Las Vegas in 16 Parts
Where God intended a modest oasis, white Americans piped in enough water to build a stage upon which they could perform their shamelessness in exchange for sacrificial fortunes. The desperation of Las Vegas and its visitors has never been better documented than in Argentine filmmaker Luciano Piazza's horrifying film Las Vegas in 16 Parts (2015), showing tonight at Anthology Film Archives as part of their "City Symphony" series. Piazza's brute-force document wades through the depths of fear and loathing by systematically presenting sin city's prized offerings.

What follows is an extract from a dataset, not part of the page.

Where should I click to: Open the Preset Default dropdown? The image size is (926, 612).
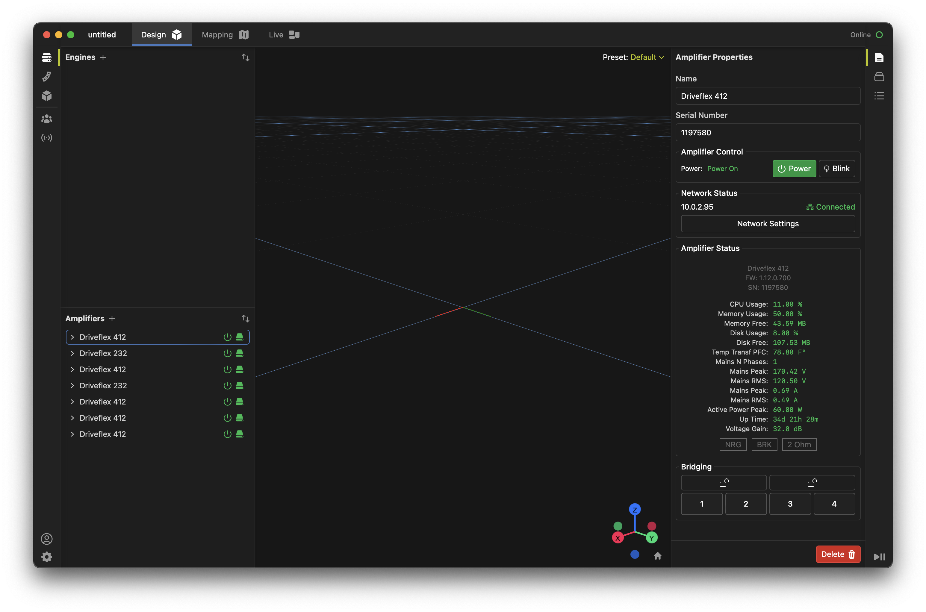[646, 57]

Less a symphony than a drone, Piazza organizes the film into 16 discrete chapters, each centered on a Vegas fixture such as Elvis, billboards or guns. Within each part, similar shots are offered in sequence, such as a procession of various couples marrying in cheap chapels, karaoke singers sweating out a good time and a trade show's shiny metal wares. The single-take snippets are offered without commentary, and only a few make more than one appearance, so that by the end of its 53 minutes Las Vegas in 16 Parts has, with little intervention or no commentary, accumulated a damning profile of the place in which all the worst aspects of American life are packaged and sold as participatory spectacle. Case in point: a male stripper dressed as a police officer instructs an audience member to "assume the position" (bent over, feet apart) for a "full cavity search" while a screen projects Nightly News footage of local cops making arrests. The horror.

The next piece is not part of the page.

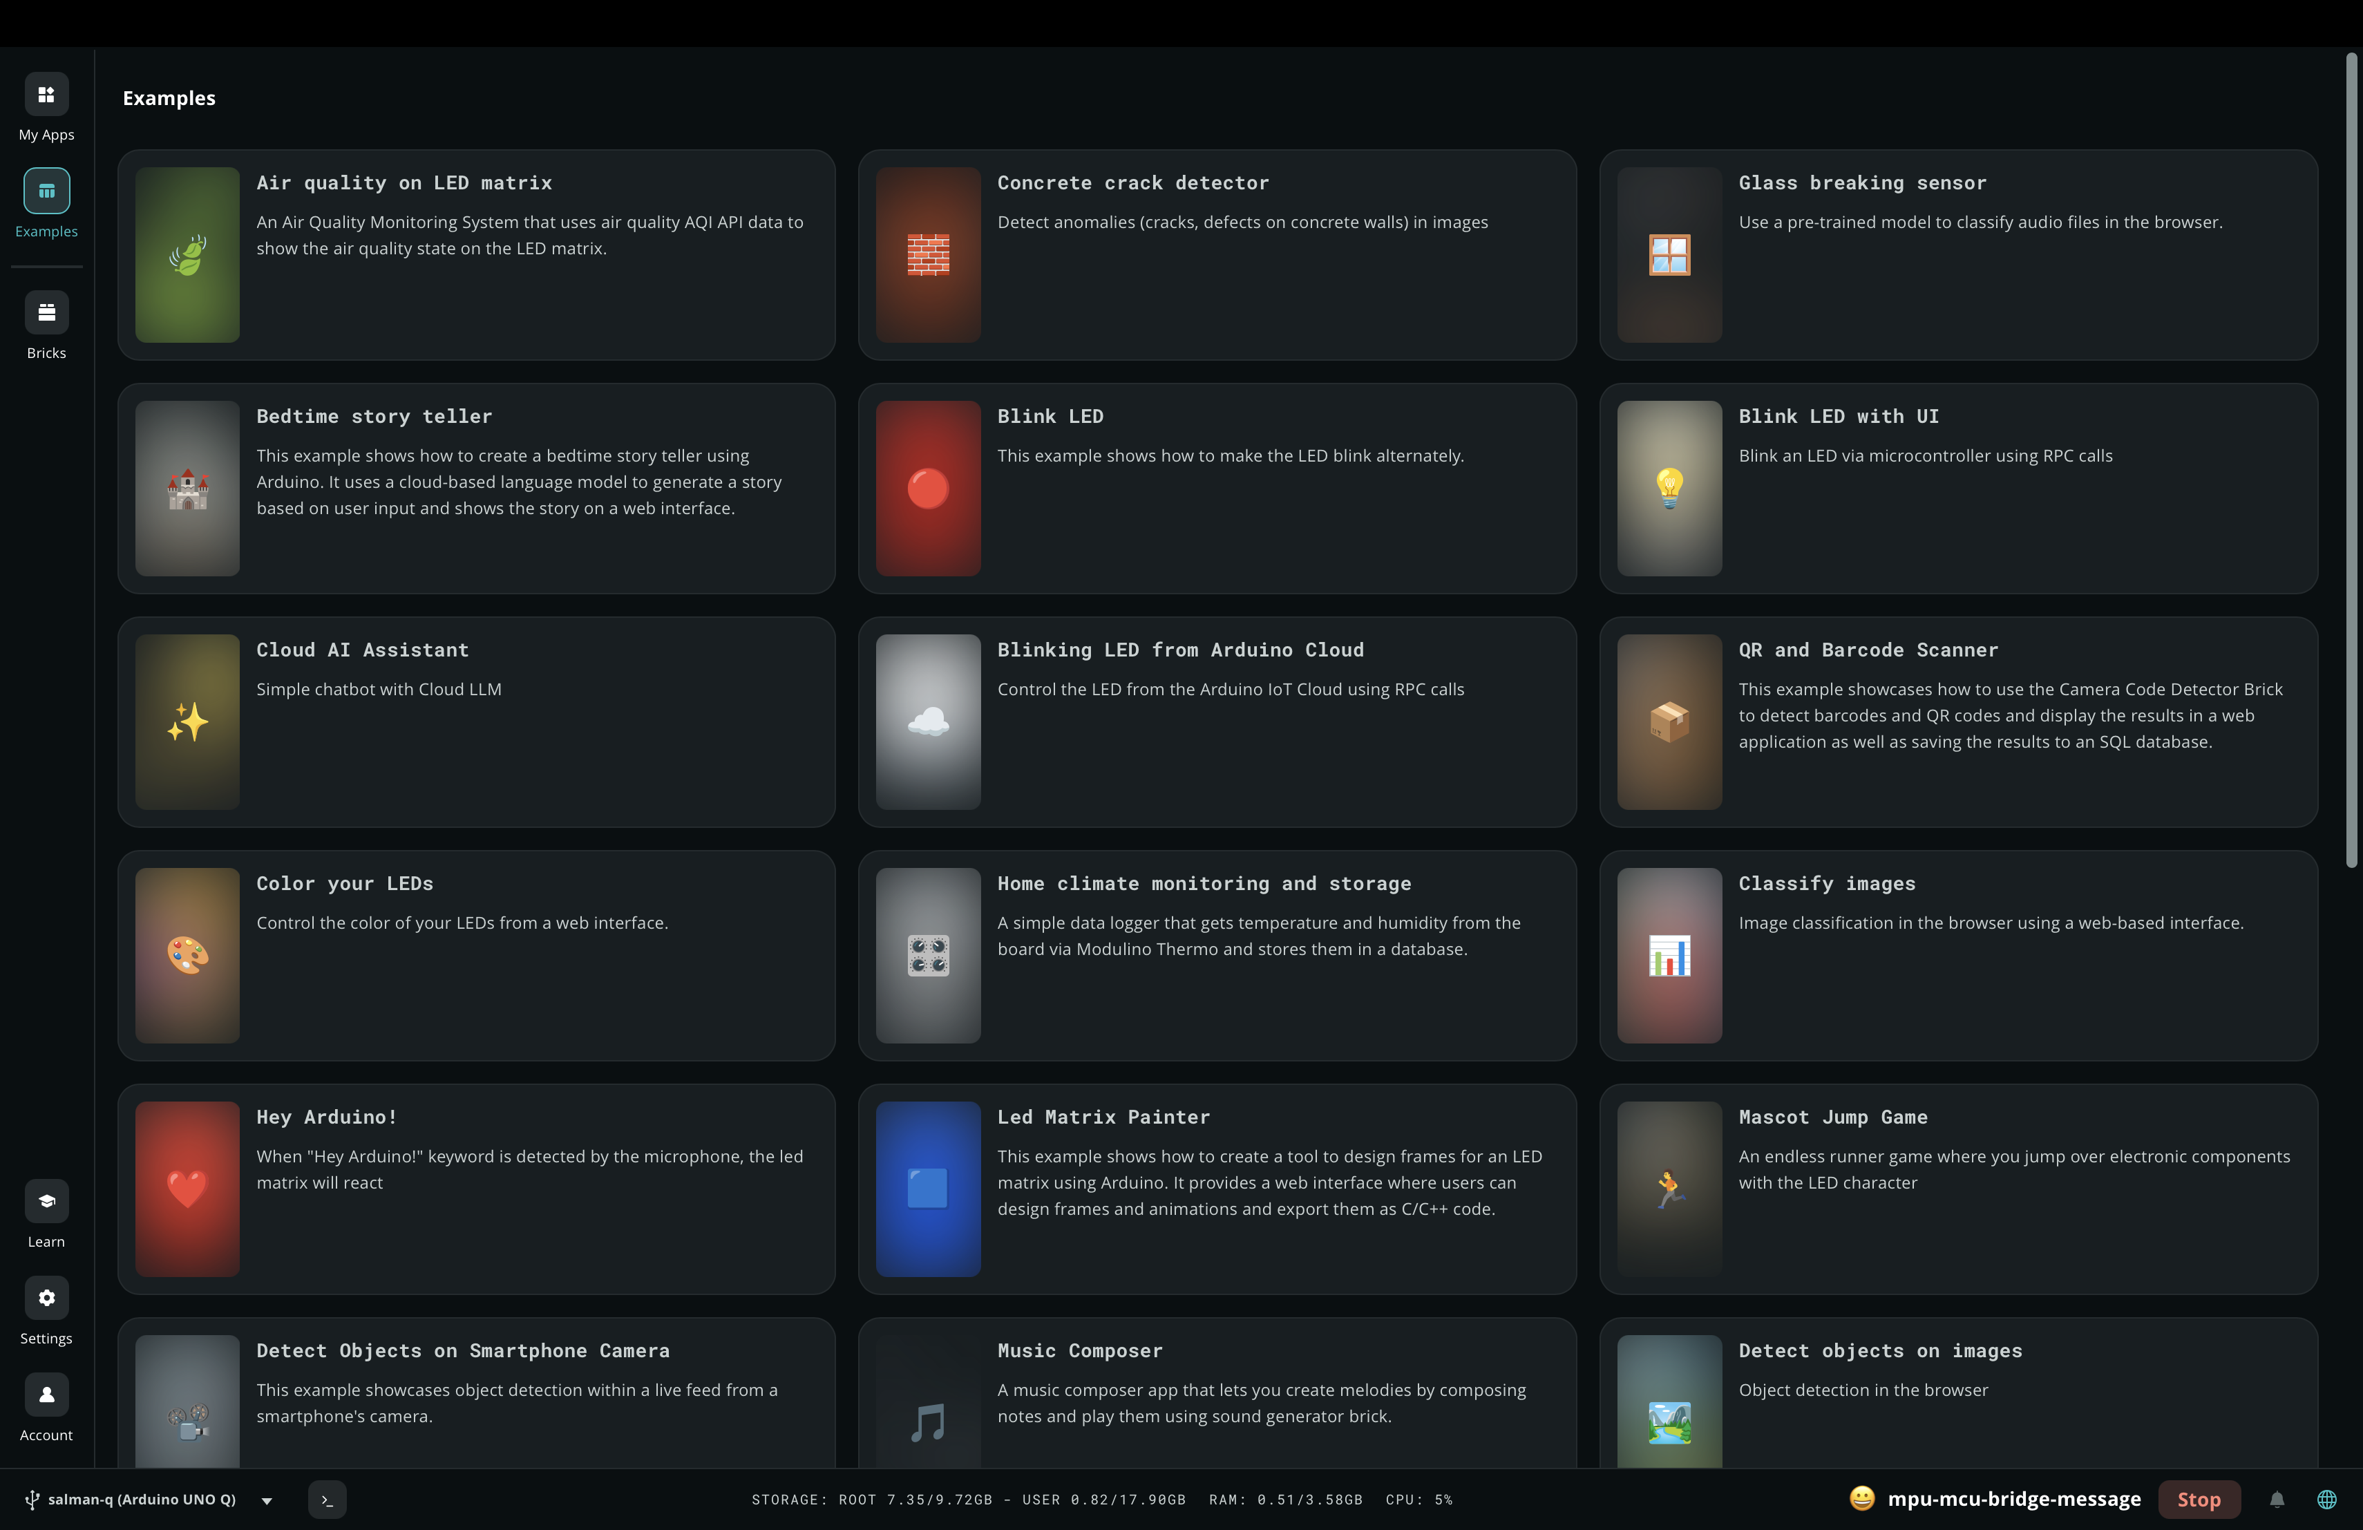This screenshot has width=2363, height=1530.
Task: Open the Account profile icon
Action: 47,1395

The most haunting image, an impressive designation in a film that includes nuclear test footage, features the Bellagio resort's famed water show. As ominous music groans on the soundtrack, over 1,000 nozzles spurt giant fingers of water upward like evil prayers, coalescing into a gray wall that obscures concave architectural monstrosity behind it. Against the void a bird appears, furiously beating its wings to escape the inverted deluge. The metaphorical possibilities are endless, but the sheer enormity of the display and its abuse of scarce resources require no elaboration.